■ Task 1 ■
Please reproduce the stretch from "Oumagadoki Zoo (逢魔ヶ刻動物園, Ōmagadoki" through "a cursed zoo." from the Oumagadoki Zoo article, word for word.
■ Task 2 ■
Name every technique the Oumagadoki Zoo article attributes to Shiina.
■ Task 3 ■
Extend the Oumagadoki Zoo article, picking up right after its last sentence.

■ Selected extract ■
--- begin ---
- First tankōbon volume cover

逢魔ヶ刻動物園 (Ōmagadoki Dōbutsuen)
- Written by: Kōhei Horikoshi
- Published by: Shueisha
- Imprint: Jump Comics
- Magazine: Weekly Shōnen Jump
- Original run: July 12, 2010 – April 18, 2011
- Volumes: 5
- Anime and manga portal

= Oumagadoki Zoo =

Japanese manga series

Oumagadoki Zoo (逢魔ヶ刻動物園, Ōmagadoki Dōbutsuen) is a Japanese manga series written and illustrated by Kōhei Horikoshi. It was serialized in Shueisha's shōnen manga magazine Weekly Shōnen Jump from July 2010 to April 2011, with its chapters collected in five tankōbon volumes. The story follows Hana Aoi, a clumsy animal loving teenage girl who works at a cursed zoo.

==Plot==
Hana Aoi, a clumsy teenage girl, is known around her school by the nickname "Clumsy-Good for Nothing". One day, she sees a flyer in town about a zoo that needs workers. After she appears there, she discovers that the zoo is keeping strange things, which she realizes after seeing Shiina, the director of the infamous Oumagadoki Zoo. He has been cursed by a ghost rabbit and given the body of a rabbit. In order to get his original body back, he has to show that he does care for animals by gathering every animal from the world and making his own popular zoo.

==Characters==
===Oumagadoki Zoo===
====Humans====
- Shiina (椎名)
The lunatic, egotistic director of the Oumagadoki Zoo. He has the body of a rabbit after getting cursed by a ghost rabbit when he was a child. Despite his incredibly childish personality, all the animals of the zoo respect him and he cares for them and see each one as his friend, going ballistic when they are endangered. His techniques are Rabbit Peace, Jet Carrot, Rabbit W Peace, Rabbit Serve, Rabbit Slap, White Rabbit of Inaba, Rabbit Plunge Peace, and Rabbit Million Peace.
- Hana Aoi (蒼井 華, Aoi Hana)
The clumsy keeper of the Oumagadoki Zoo, taking the job both in order to change herself, and to spend time with animals. She is to be very knowledgeable about the traits and behaviors of various animals, due to her vast love for them.
--- end ---
■ Material provided ■
--- begin ---
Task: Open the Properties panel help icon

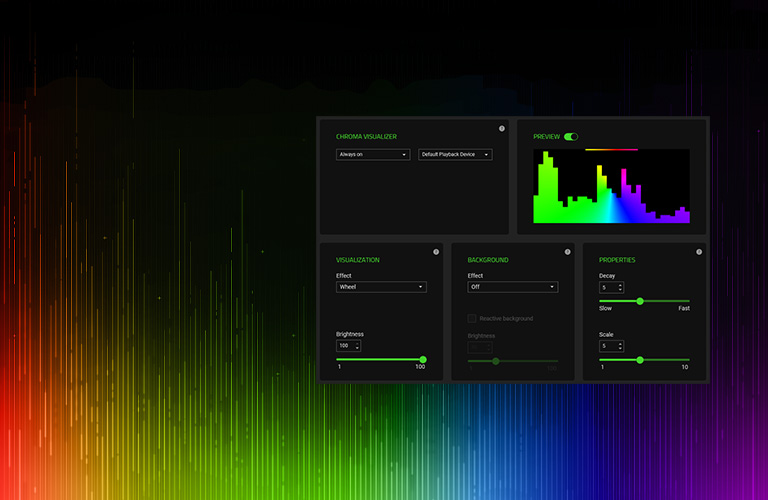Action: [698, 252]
--- end ---
--- begin ---
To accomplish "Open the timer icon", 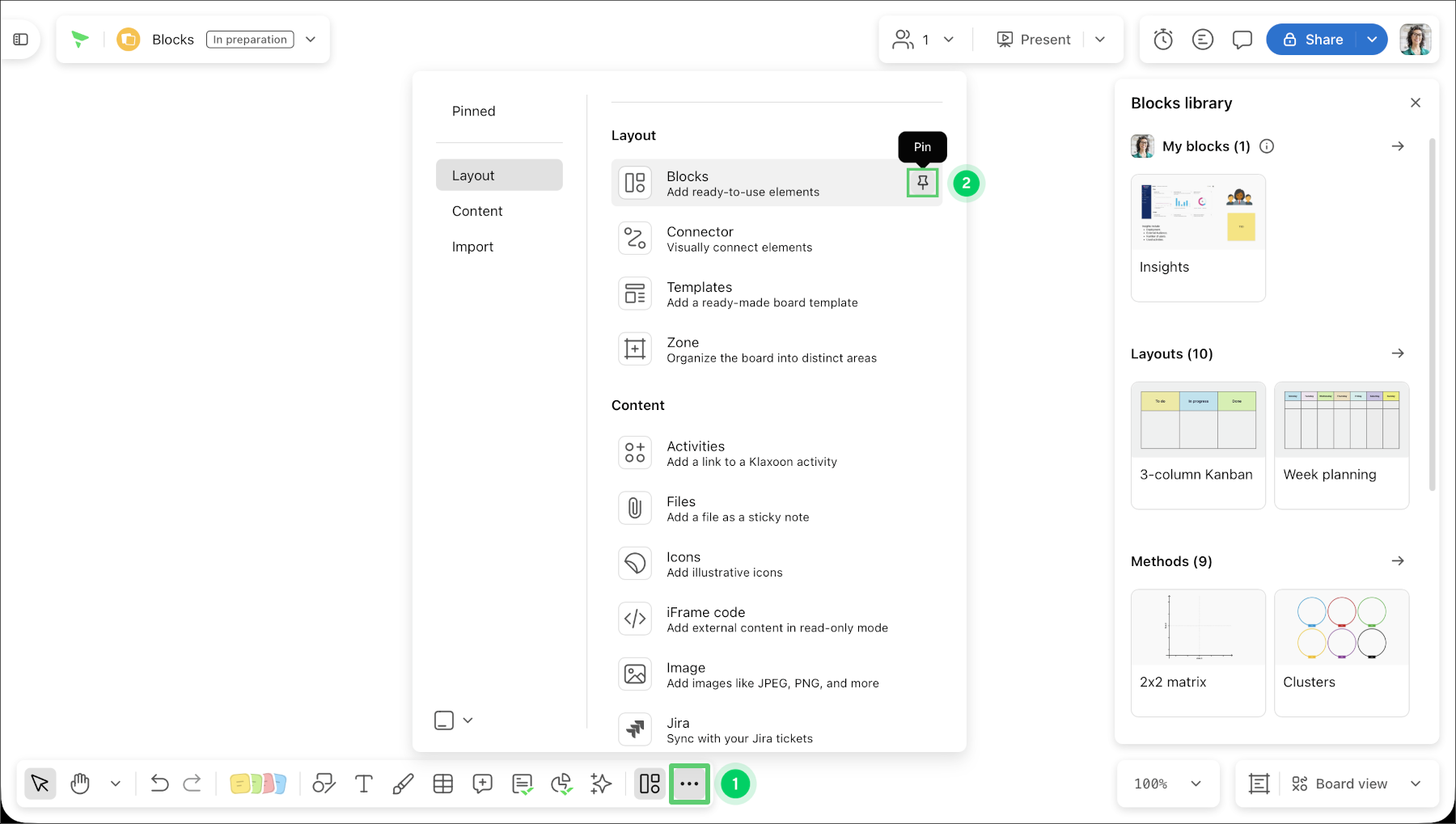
--- end ---
■ Right answer 1 ■
Oumagadoki Zoo (逢魔ヶ刻動物園, Ōmagadoki Dōbutsuen) is a Japanese manga series written and illustrated by Kōhei Horikoshi. It was serialized in Shueisha's shōnen manga magazine Weekly Shōnen Jump from July 2010 to April 2011, with its chapters collected in five tankōbon volumes. The story follows Hana Aoi, a clumsy animal loving teenage girl who works at a cursed zoo.

■ Right answer 2 ■
Rabbit Peace, Jet Carrot, Rabbit W Peace, Rabbit Serve, Rabbit Slap, White Rabbit of Inaba, Rabbit Plunge Peace, and Rabbit Million Peace.

■ Right answer 3 ■
====Animals====
- Uwabami (ウワバミ)
A female snake. When transformed thanks to Shiina's smoke, she bears a resemblance to Medusa. She has a crush on Shiina. Uwabami is also a character in Horikoshi's later work, My Hero Academia.
- Oogami (大上, Ōgami)
He is a dhole (red wolf). Although not as powerful as Shiina or Shishido, he is cunning in battle.
- Shishido (シシド)
He is a lion. His technique is the Lion Heart, as inspired by Shiina's "Rabbit Peace". An extremely violent young lion, he constantly fights Shiina for the position of director of the zoo, but gets defeated easily.
- Gorilla Kong (ゴリラコング, Gorira Kongu)
He is a gorilla, as his name states. Even when transformed, his appearance does not change. His technique is the Gorilla Claw.
- Igarashi (イガラシ)
He is a spotted seal. He tends to get kidnapped easily and is a gentleman.
- Chita (知多)
He is a cheetah. He is overweight, but with help from Hana, starts to exercise again.
- Kasai (加西)
He is an Indian rhinoceros. He has a one-sided crush on Uwabami.
- Takahiro (タカヒロ)
He is a white-tailed eagle.
- Popo (ポポ)
He is a hippopotamus.
- Umemura (梅村)
He is an American bison.
- Arai (新井)
She is a raccoon.
- Kameda (亀田)
He is a Galapagos tortoise. When transformed, his shell resembles a monster's face. As a tortoise, his weakness is lack of speed.
- Kisazou (岐佐蔵, Kisazō)
He is an African elephant.
- Hani-Wani (ハニワニ)
He is a Nile crocodile.
- Chouda (町田, Chōda)
He is an ostrich.
- Fukumoto (福本)
She is a snowy owl.
- Iwao (岩尾)
He is a western rockhopper penguin.
- Kirishima (桐島)
He is a giraffe.
- Momo (モモ)
He is a Japanese giant flying squirrel.
- Tetetete (テテテテ)
He is a white-handed gibbon.
- Arashi (アラシ)
He is an African porcupine.
- Old Man Armadi (アルマジ老師, Arumaji Rōshi)
He is a Brazilian three-banded armadillo.
- Blackbuck Man (ブラックバックマン, Burakkubakku Man)
He is a blackbuck.

===Ushimitsudoki Aquarium===
====Humans====
- Isana (伊佐奈)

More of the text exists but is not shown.